- What the task asks: Copy out everything from the start of the records down to and including the line containing "1296x924 pixels. coord(242,572)", reproducing each line verbatim but leaving out the pictures.

[Records of where items appear]

--

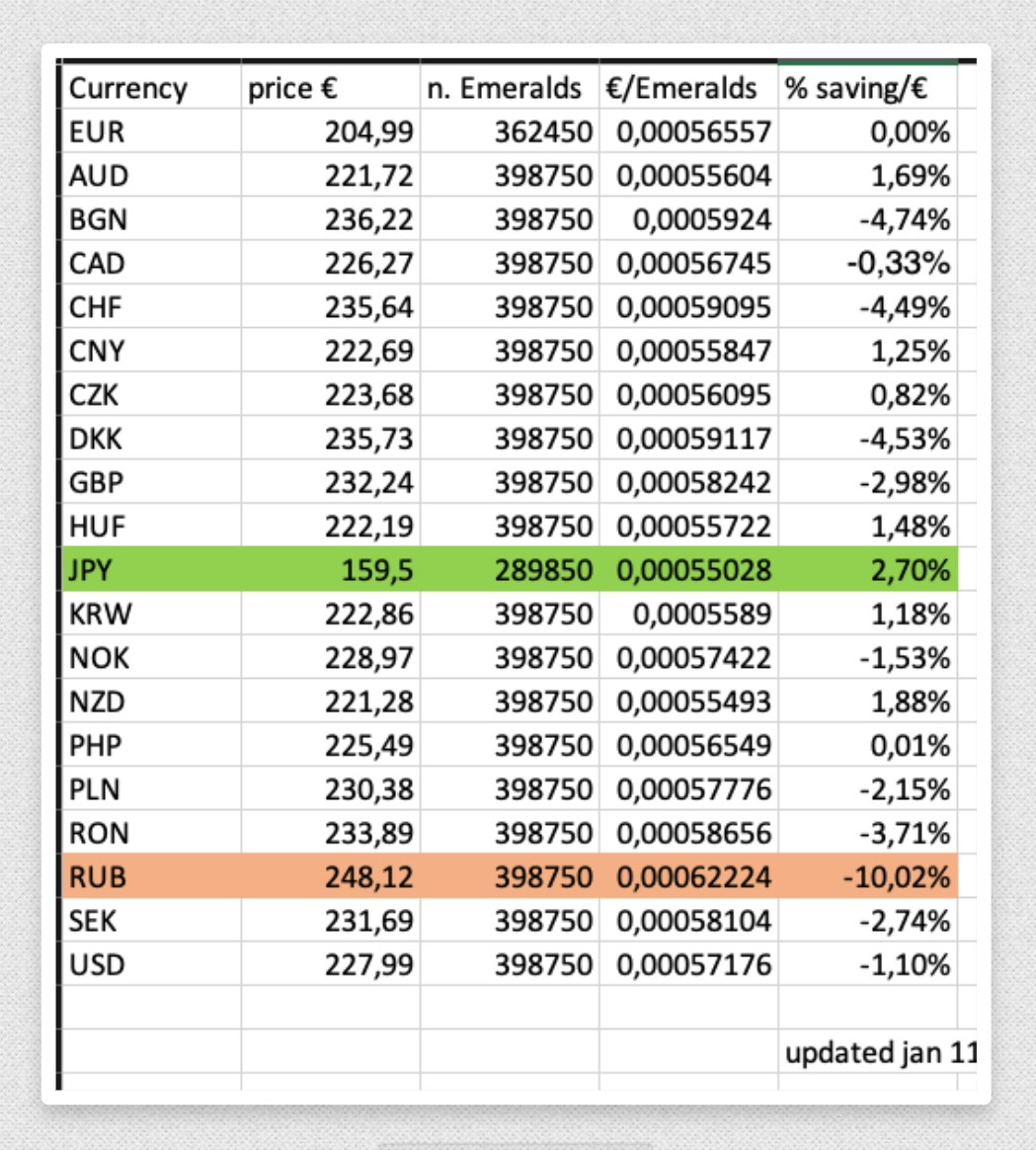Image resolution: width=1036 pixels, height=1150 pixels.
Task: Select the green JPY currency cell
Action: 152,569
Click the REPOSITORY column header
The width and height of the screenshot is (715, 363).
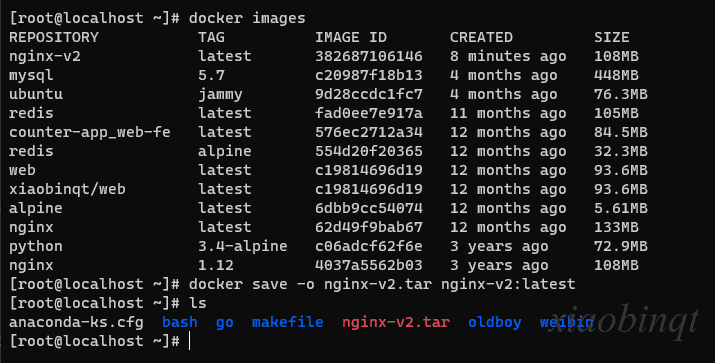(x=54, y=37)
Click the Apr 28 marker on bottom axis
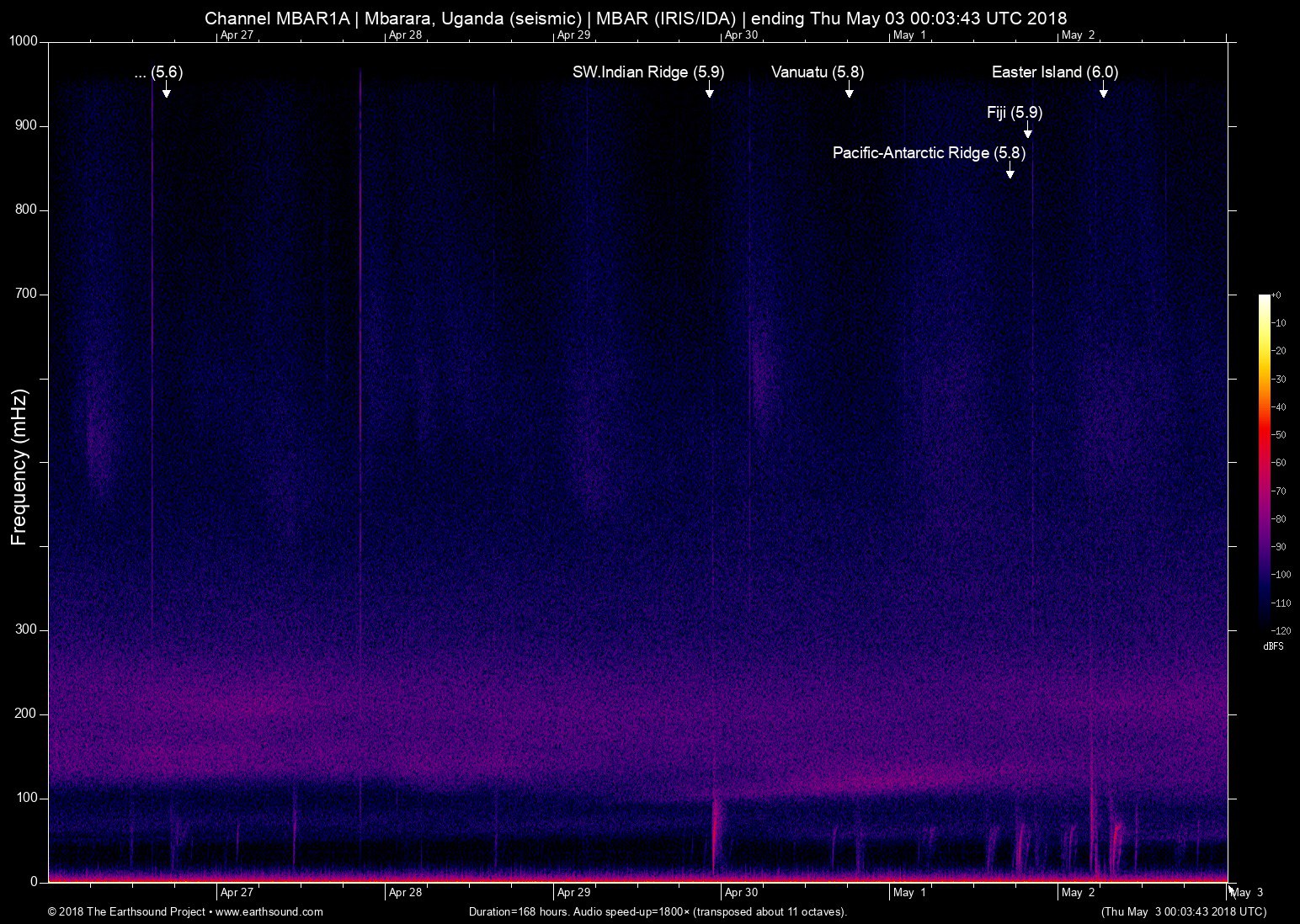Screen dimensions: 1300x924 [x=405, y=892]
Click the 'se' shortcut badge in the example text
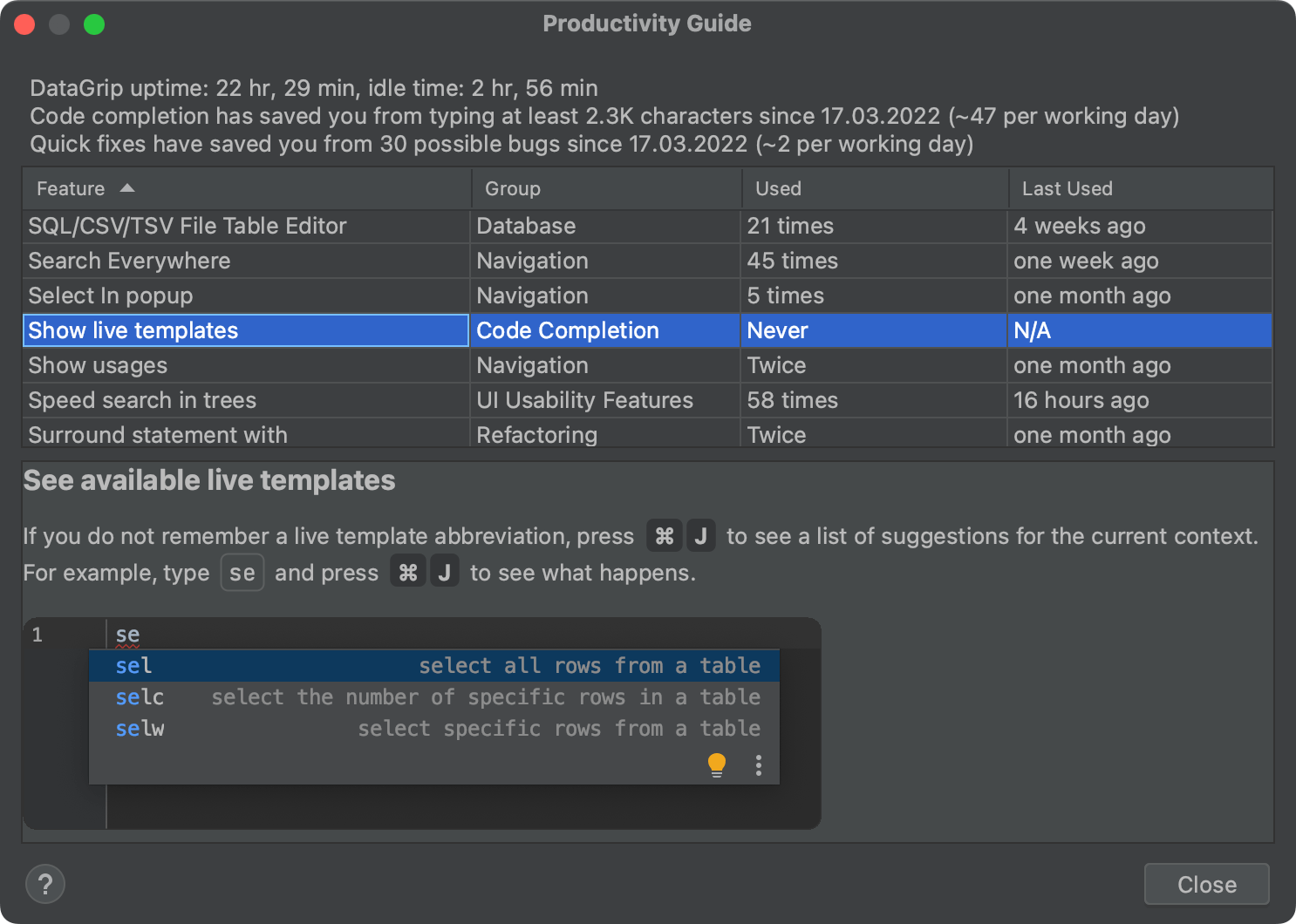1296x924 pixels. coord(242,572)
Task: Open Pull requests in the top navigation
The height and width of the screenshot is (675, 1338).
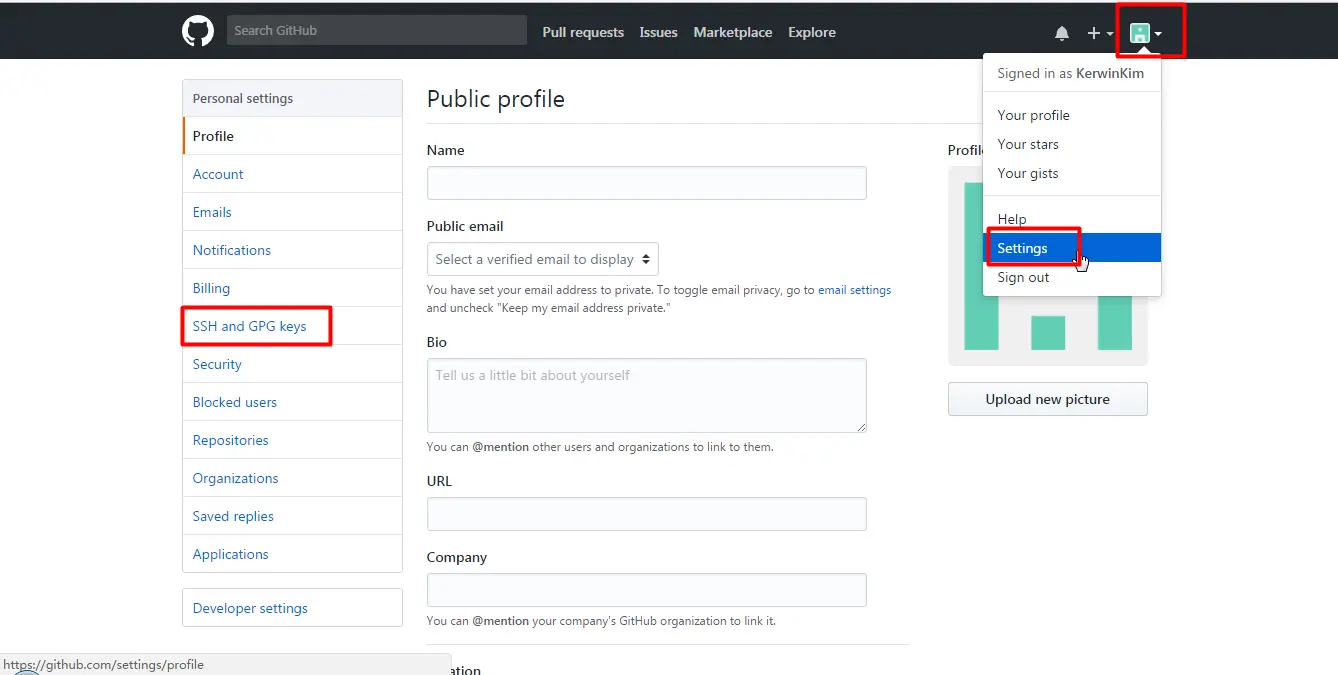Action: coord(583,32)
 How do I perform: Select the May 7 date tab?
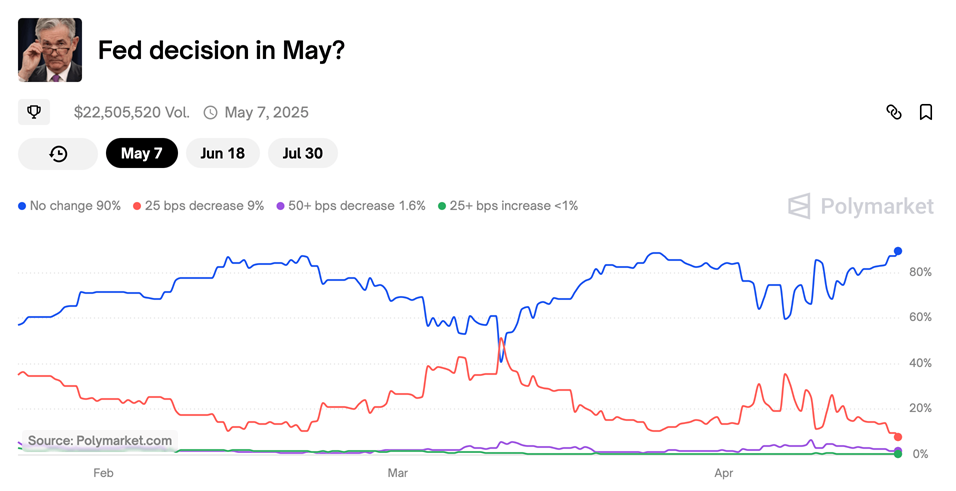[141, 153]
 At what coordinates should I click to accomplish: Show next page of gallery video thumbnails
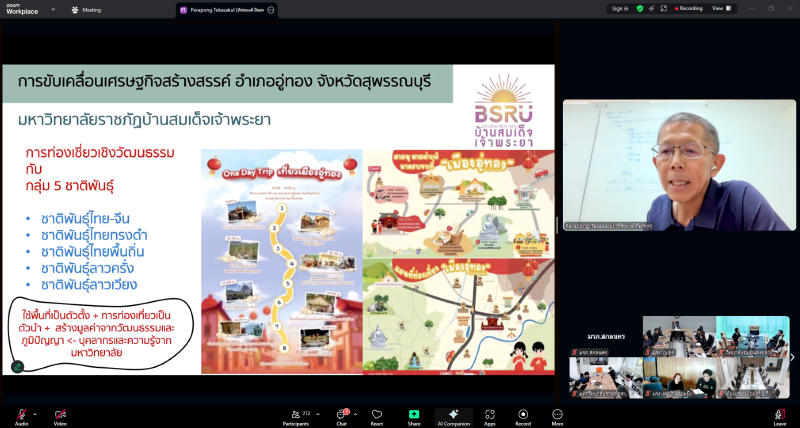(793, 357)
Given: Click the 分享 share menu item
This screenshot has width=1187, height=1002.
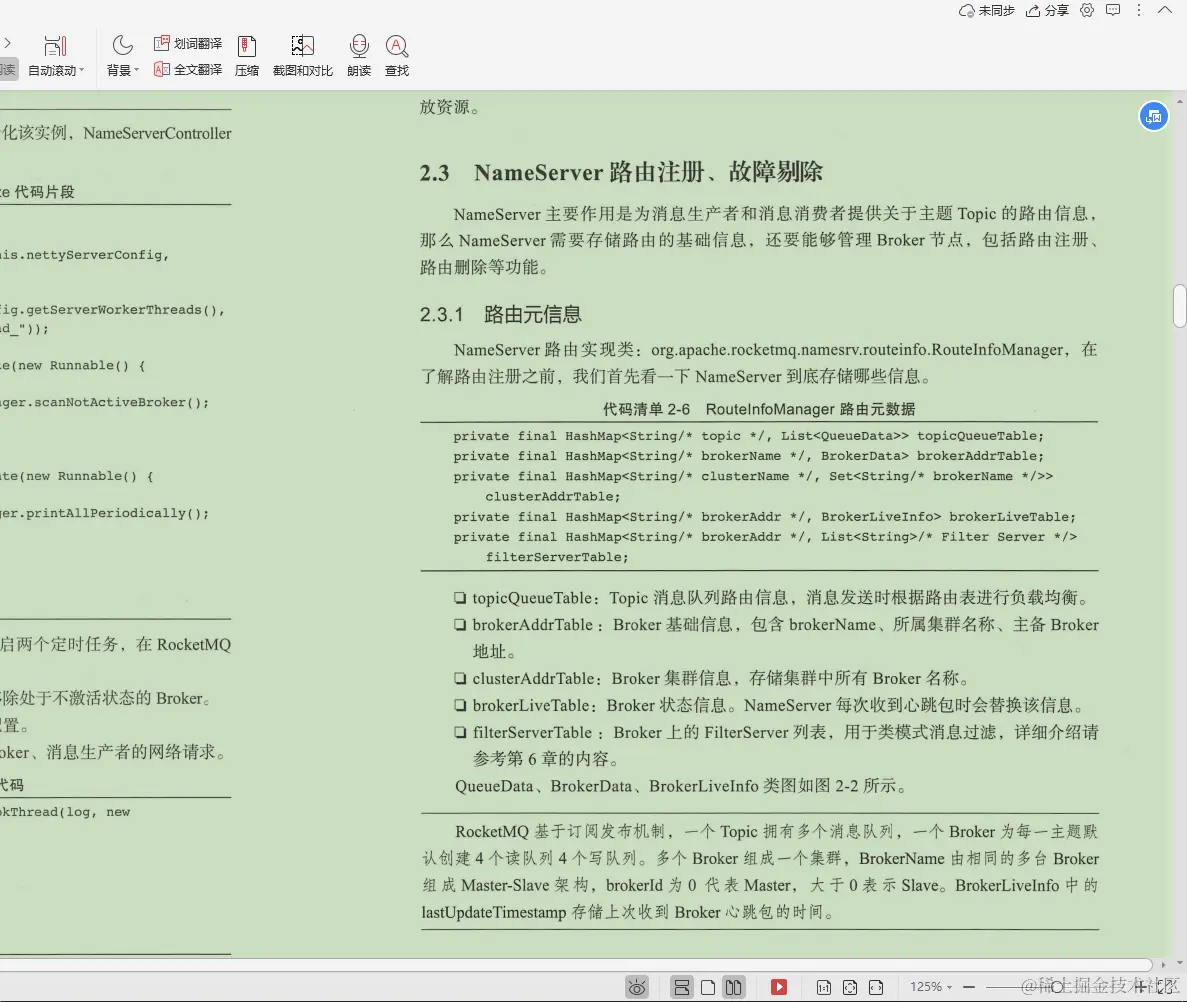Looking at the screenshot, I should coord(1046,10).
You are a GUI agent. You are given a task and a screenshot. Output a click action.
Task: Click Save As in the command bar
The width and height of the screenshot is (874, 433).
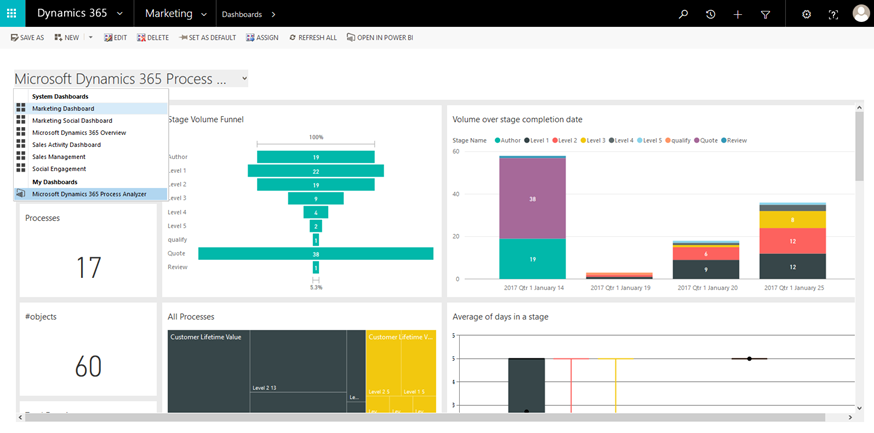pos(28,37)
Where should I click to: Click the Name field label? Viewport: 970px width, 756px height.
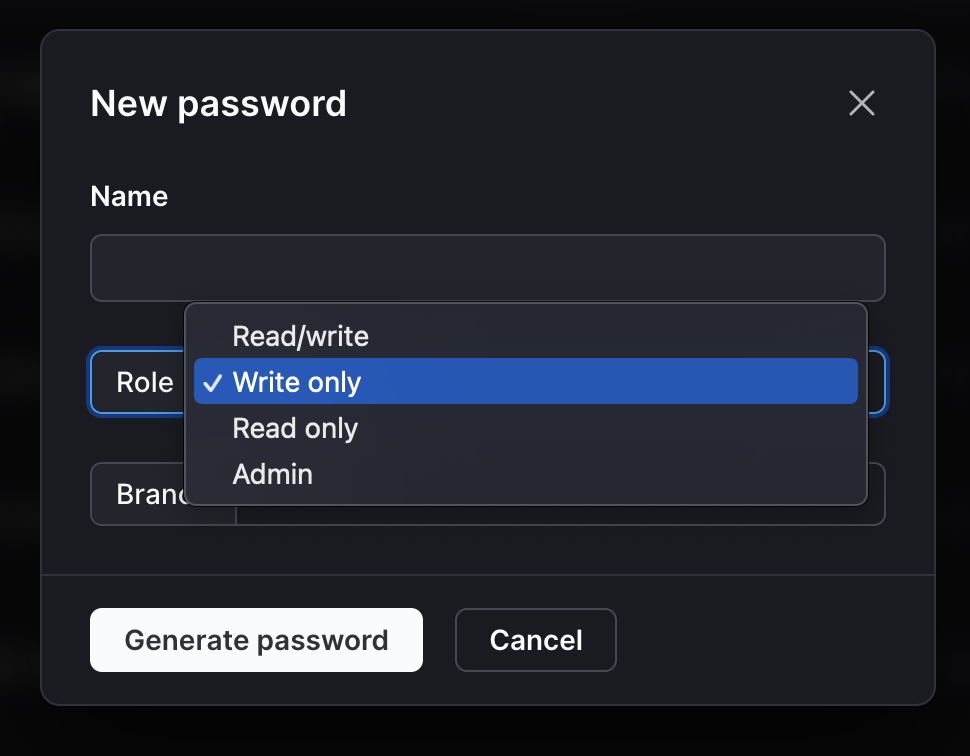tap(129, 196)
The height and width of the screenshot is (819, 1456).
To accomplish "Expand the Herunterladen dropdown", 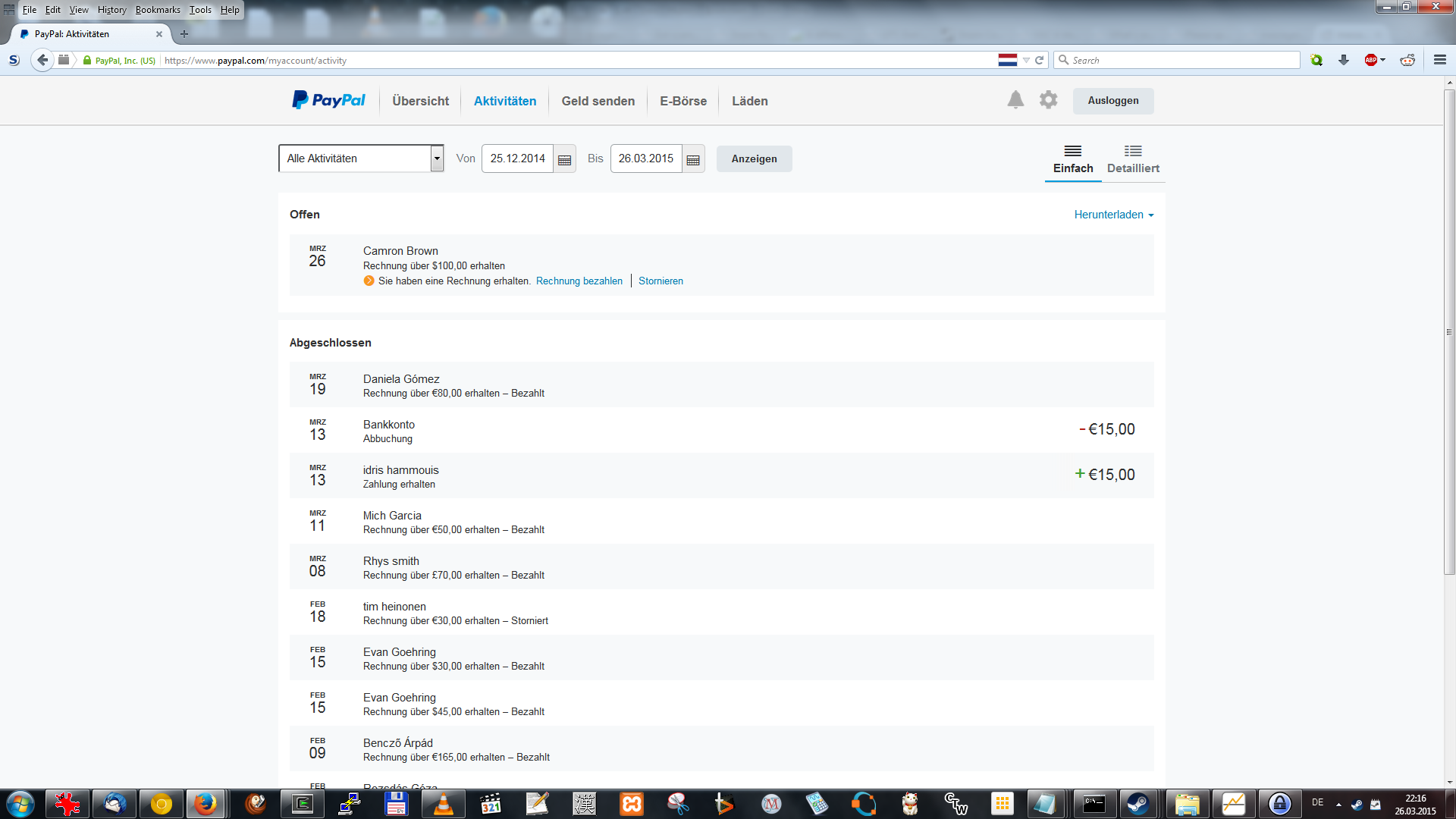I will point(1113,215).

--

- Answer to this task:
Image resolution: width=1036 pixels, height=1150 pixels.
Task: Select the green JPY currency cell
Action: 152,569
Click the REPOSITORY column header
The width and height of the screenshot is (715, 363).
(x=54, y=37)
Click the Apr 28 marker on bottom axis
Screen dimensions: 1300x924 [x=405, y=892]
Click the 'se' shortcut badge in the example text
1296x924 pixels. coord(242,572)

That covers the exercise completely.